→ **Exercise directions**
In the material below, find the line with "670x452 pixels. At" and the line with "Given: Select the". Output exactly those two lines and all lines between them, leaving out pictures.

→ **Information**
###

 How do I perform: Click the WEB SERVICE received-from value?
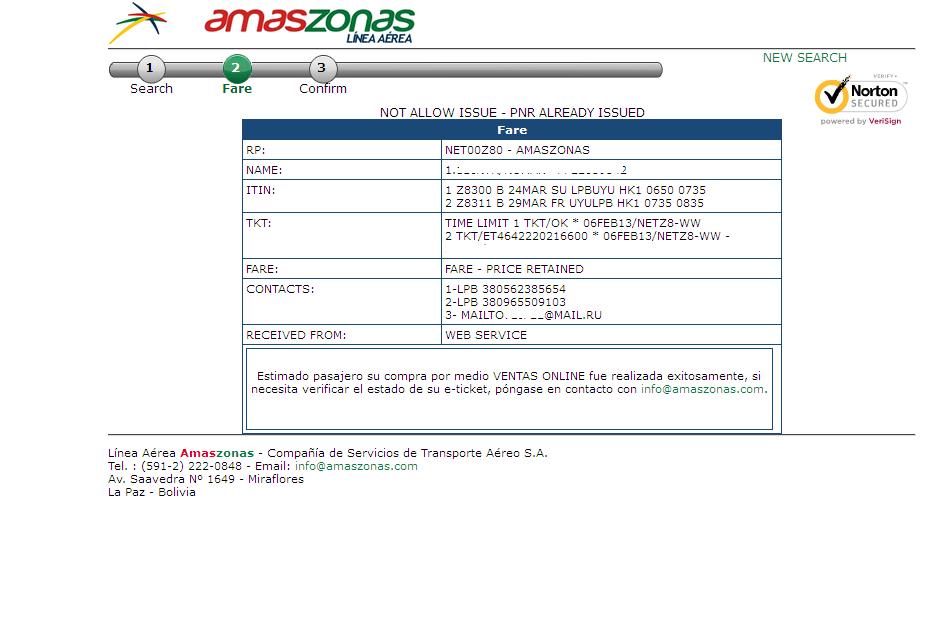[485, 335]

###

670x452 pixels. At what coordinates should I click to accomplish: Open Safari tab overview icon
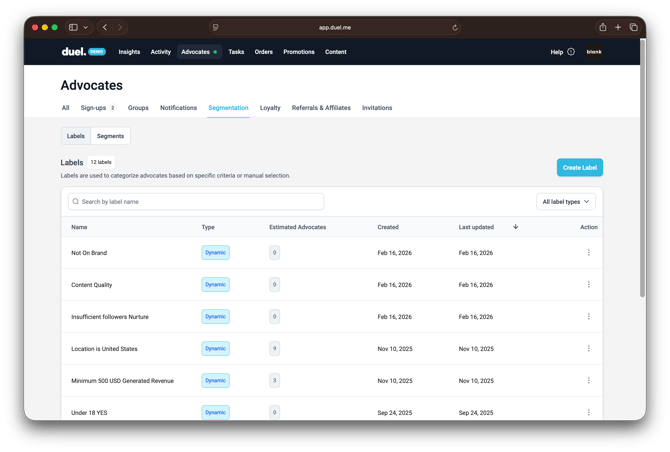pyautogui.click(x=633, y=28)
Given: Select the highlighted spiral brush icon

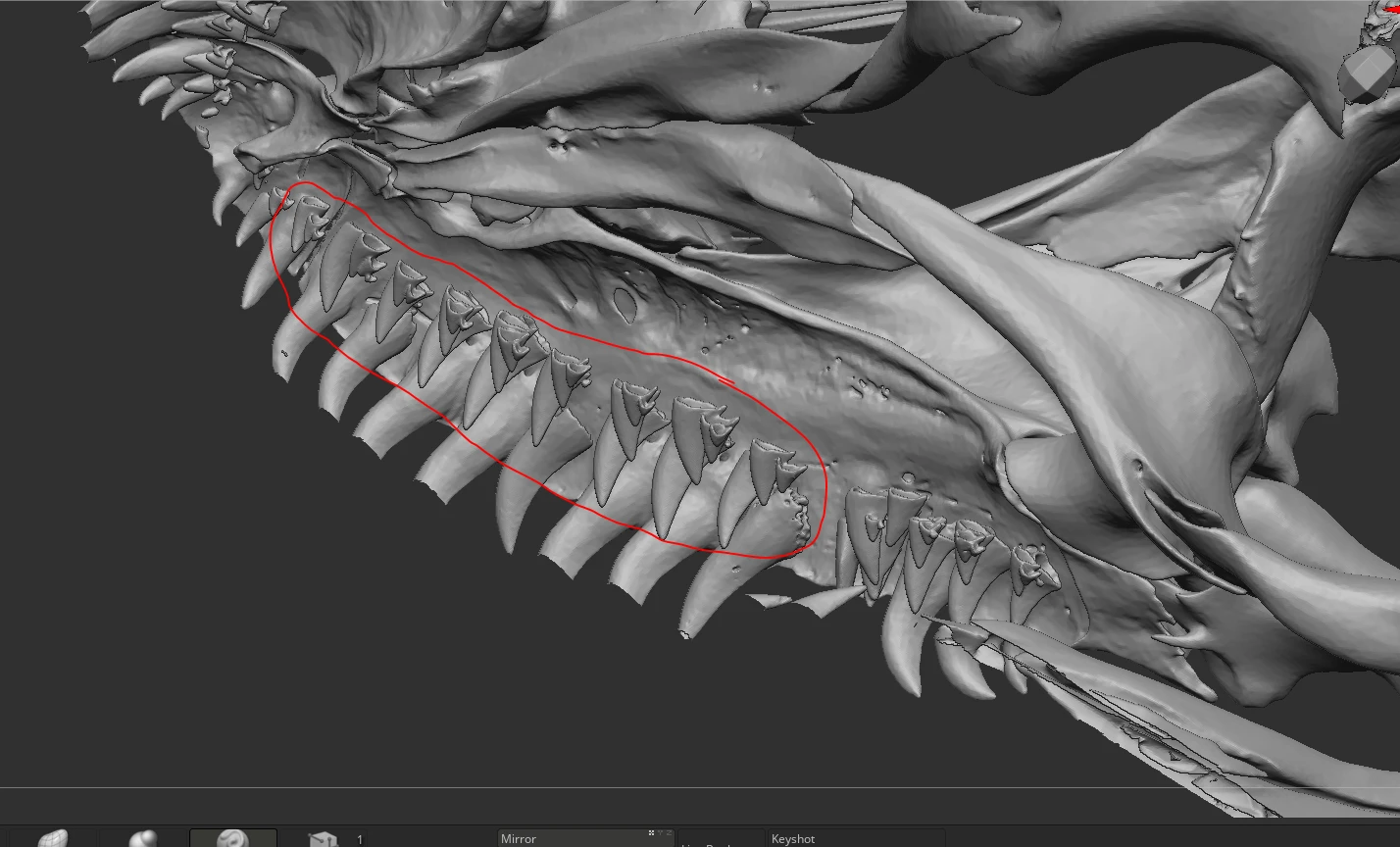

###

→ **Solution to the exercise**
670x452 pixels. At what coordinates should I click to accomplish: Open Safari tab overview icon
pyautogui.click(x=633, y=28)
Given: Select the highlighted spiral brush icon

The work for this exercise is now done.